二十四ヶ月が経過し、ゆうとじょごは下山します。ゆうは仇討の気が失せ、諸国を巡って技を磨くそうです。
ゆうの夫・勘助は乱心して源兵衛や利平、石井を刺し、お種を人質にすると東慶寺に向かいました。じょごは棒で攻撃し、法秀尼が放った薙刀に切り替えて股間を攻撃し、倒します。
じょごは重蔵から離縁状を貰いますが、泣き落としで復縁を迫られました。信次郎ははらはらします。
じょごは信次郎に「長崎には行きません」と言います。
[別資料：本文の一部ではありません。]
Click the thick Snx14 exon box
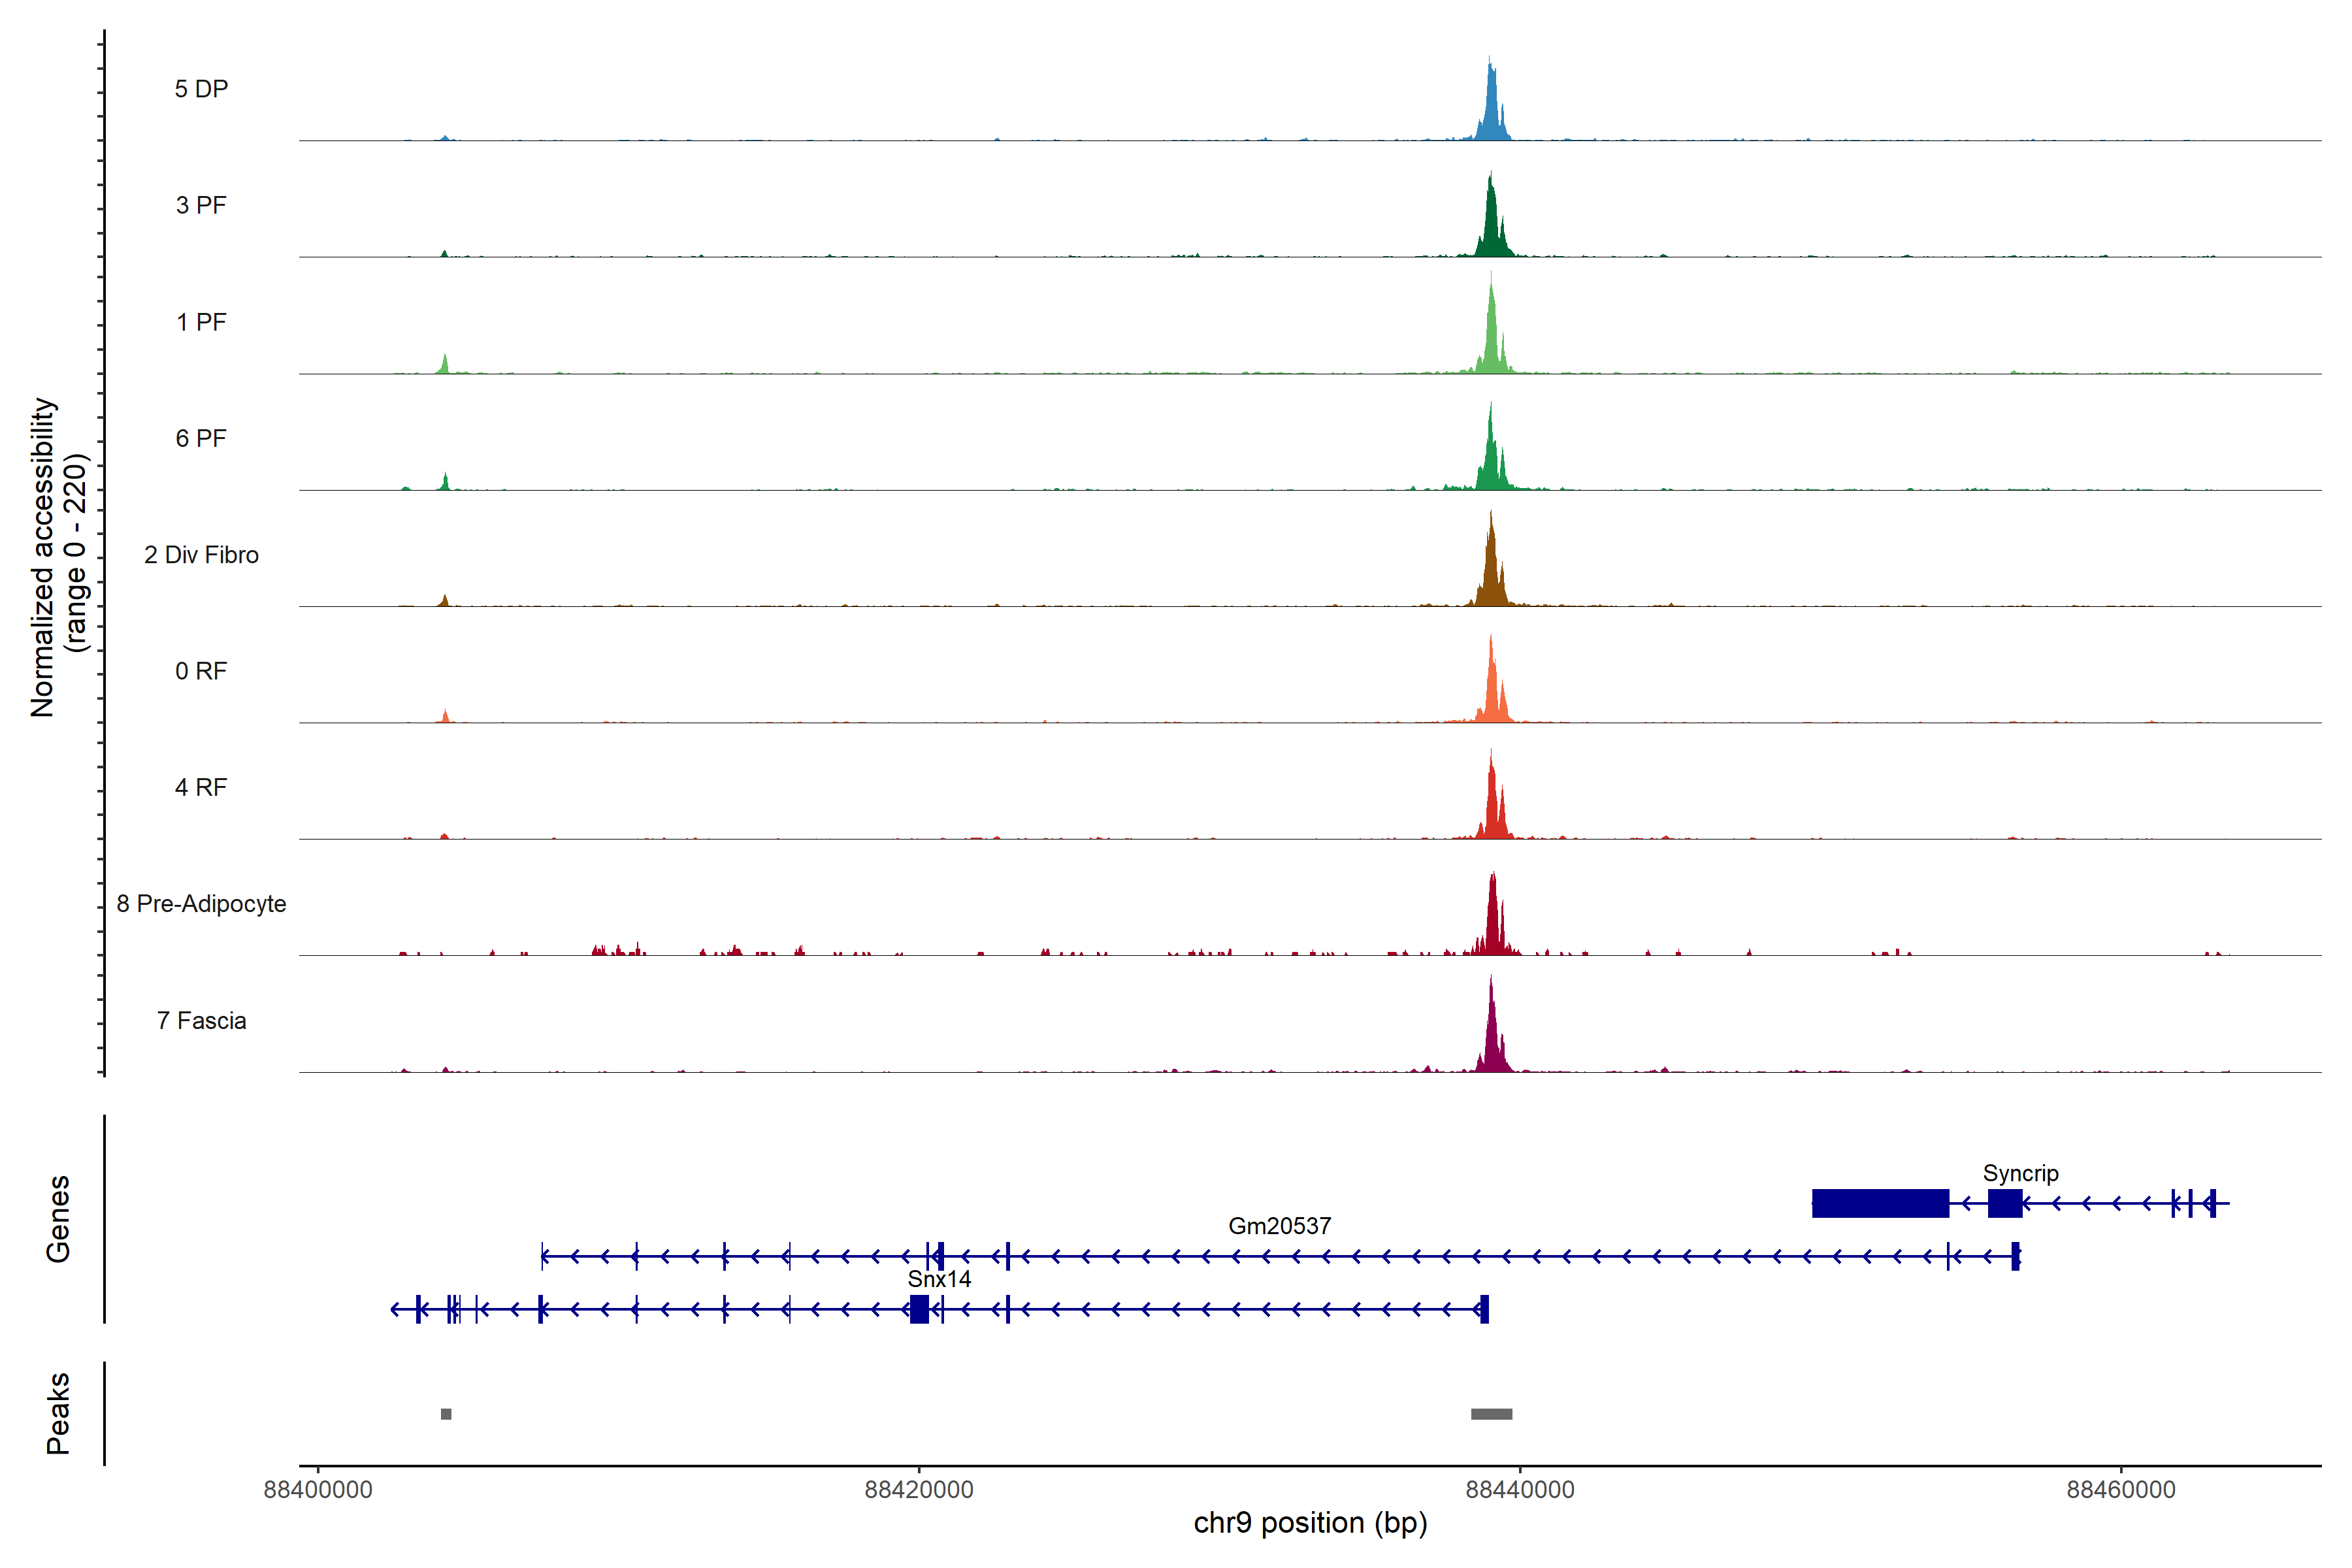This screenshot has width=2352, height=1568. (x=919, y=1309)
「医者見習い、戯作者見習い、二年の人見(人間観察)は何だったのか」と信次郎に詰問しました。
医者をしながら、版元が多い江戸で戯作を書けと鼓舞し「江戸へ旅出つなら、じょごはお供させていただきます」と言ったじょごは、了承した信次郎を押し倒して唇を奪います。
旅立ちの日、信次郎を連れて曲亭馬琴の元へ行き、「今度はどんな男だい?」と聞く馬琴に「強味と渋味はちょんぼし(少し)だけど、素敵の男です」とじょごは言いました。
〝曲亭馬琴は失明後も口述筆記で執筆を続け、五年後の1848年に八十二歳で没した。辞世は「世の中の役をのがれてまた元に還るは天(アメ)と土の人形。
妖怪・鳥居耀蔵は1845年に失脚。明治維新まで二十三年間、讃岐丸亀藩預かりとなった。幽閉屋敷では薬草栽培をして、領民の治療を行なったという。
東慶寺の駆込み取り扱いは、1870年に終わった。救済された女たちの数は二千人を超えたと推定される。〟

みんなの感想

ライターの感想

じょごとお吟がメインの話だが、ほかにも「ゆう」「おせん&おみつ」「お種」「おゆき」「玉虫」など、いろんなケースがもりだくさん。
最初は早口の江戸言葉に戸惑うかも。そのくらい早い。ただ、すぐ慣れると思う。
原作である井上ひさしの『東慶寺花だより』は、小話ばかり寄り集まったもの。
読むと「じょごらしきモデル」「おせんとおみつ」などいるにはいるが、ほぼ原作とは異なる。信次郎は原作本では既に戯作者としてデビューしており、二作目を要求される身。
原作とどっちがよいかと言われたら、私は映画版を推す。そのくらいすばらしかった。
(劇中では「すばらしい」についても言葉のくだりがあるんだが、すみません、説明できずじまいだった)
時代背景を知っていれば楽しめるが、知らなくてもじゅうぶん楽しめる一品。